Boston-based Liberty Mutual, which houses personal auto and life insurance lines along with its commercial property/casualty business, reported net income for the third quarter of $265 million. That's a lot better than the $6 million in net income that the carrier reported in the third quarter of 2008.
It also reflects two factors that are aiding property/casualty insurers as 2009 winds down. Catastrophe losses, particularly hurricane CAT losses, have been light or nonexistent, and investment income, though being held down by low interest rates from banks, is tending to be flat and not in free fall as it had been through much of 2008.
Even so, Ted Kelly, Liberty Mutual's chairman, CEO and president, took a dim view of the immediate future of many in the broader commercial property/casualty market. As he has previously, he compared many carriers in the commercial property/casualty to either drunks or insane people for the prices they are charging for their insurance as this soft commercial market pedals on and on.
"I made a remark--I think it was the last quarter--that the industry is like an alcoholic, swearing off drink until it gets to the next saloon. And it does appear that the commercial markets have strolled into the saloon and will soon be staggering out," Kelly told analysts, his tight Irish brogue adding even more color to the analogy.
Kelly said, in business that he views as unprofitable and where his company is trying to raise rates, it is losing business to competitors that he views as being less than prudent in their pricing.
"We have several accounts that are what we call in loss position, and when we try to raise rates, they are taken over by competitors at expiring rates which are well below adequate," Kelly said.

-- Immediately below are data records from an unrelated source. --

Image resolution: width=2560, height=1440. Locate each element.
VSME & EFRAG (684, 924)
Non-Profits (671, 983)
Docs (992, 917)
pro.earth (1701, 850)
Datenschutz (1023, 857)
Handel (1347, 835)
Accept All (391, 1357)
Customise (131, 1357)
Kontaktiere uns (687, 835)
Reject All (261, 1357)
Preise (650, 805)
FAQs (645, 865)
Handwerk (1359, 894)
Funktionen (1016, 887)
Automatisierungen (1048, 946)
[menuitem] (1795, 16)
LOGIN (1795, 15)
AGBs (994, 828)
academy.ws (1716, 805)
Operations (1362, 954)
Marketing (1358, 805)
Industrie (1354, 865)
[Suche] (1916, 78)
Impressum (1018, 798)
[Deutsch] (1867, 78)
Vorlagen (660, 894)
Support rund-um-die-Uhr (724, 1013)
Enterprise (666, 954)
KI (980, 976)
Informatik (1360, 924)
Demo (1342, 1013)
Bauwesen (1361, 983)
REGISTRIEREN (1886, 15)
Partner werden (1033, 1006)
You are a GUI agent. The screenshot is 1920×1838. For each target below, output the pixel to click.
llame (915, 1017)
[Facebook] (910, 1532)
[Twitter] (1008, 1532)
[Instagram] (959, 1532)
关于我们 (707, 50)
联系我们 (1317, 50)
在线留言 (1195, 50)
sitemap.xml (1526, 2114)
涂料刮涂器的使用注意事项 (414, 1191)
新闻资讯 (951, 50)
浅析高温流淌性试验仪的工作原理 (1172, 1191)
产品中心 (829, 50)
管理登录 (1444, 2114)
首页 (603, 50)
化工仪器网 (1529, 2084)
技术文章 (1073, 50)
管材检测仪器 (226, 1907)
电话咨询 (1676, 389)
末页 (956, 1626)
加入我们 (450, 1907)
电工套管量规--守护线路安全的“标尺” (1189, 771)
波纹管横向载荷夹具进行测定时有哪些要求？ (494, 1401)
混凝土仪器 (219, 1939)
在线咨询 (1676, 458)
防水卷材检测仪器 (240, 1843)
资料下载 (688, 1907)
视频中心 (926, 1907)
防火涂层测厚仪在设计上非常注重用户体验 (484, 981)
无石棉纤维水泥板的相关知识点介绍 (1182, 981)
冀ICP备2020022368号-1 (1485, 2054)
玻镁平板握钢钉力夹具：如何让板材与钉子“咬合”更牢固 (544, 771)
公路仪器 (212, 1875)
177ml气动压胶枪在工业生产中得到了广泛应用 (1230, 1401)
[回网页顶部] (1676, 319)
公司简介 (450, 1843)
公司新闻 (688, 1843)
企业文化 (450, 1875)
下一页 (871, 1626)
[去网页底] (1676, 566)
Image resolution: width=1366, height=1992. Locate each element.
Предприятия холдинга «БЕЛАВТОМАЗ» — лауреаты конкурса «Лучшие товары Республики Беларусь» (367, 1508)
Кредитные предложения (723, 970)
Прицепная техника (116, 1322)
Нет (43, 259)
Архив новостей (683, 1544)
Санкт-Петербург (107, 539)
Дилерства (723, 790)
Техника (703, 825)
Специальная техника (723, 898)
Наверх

Kelly said that his company has substantially reduced its exposures in the workers' compensation market in California, and he implied that the workers' compensation market in Florida is heading toward ruination.
"Clearly the regulators in Florida are hell-bent on doing to the workers' comp system what they did to the homeowners' market," Kelly said. "Rates are down a total of 60 percent over the last couple of years."
ACE NOT IN THE HOLE
The head of one of Kelly's publicly traded competitors, ACE Ltd's chairman and CEO Evan Greenberg, had similarly bright results to report.
Zurich-based ACE reported substantially higher net income in 3Q 2009, $494 million, compared with the $54 million in net income it reported in the third quarter of 2008. That's an increase of 814 percent for those of you keeping score at home.
Greenberg said conditions lately have been even more competitive than they were at the end of the summer.
"Overall pricing on the business we wrote, new and renewal, was up more than 2 percent for the quarter globally," Greenberg said.
"Pricing was better for the business we wrote in July than in September," he added.
Greenberg wasn't as frank about it as Kelly was, but he also referred to "irrational" competitors taking business away from ACE in some lines.
ACE's property/casualty combined ratio was 88.1 percent in the third quarter of 2009, which compares quite favorably with the 97.9 percent P/C ratio the company had in the third quarter of 2008.
Aiding that percentage were reported catastrophe losses on the part of ACE of $45 million in the quarter, compared with $411 million in the previous year.
ACE reported essentially flat net written premiums in the quarter, and Greenberg said he expects that figure to improve in the fourth quarter as the weakened dollar erases the impact of foreign exchange losses.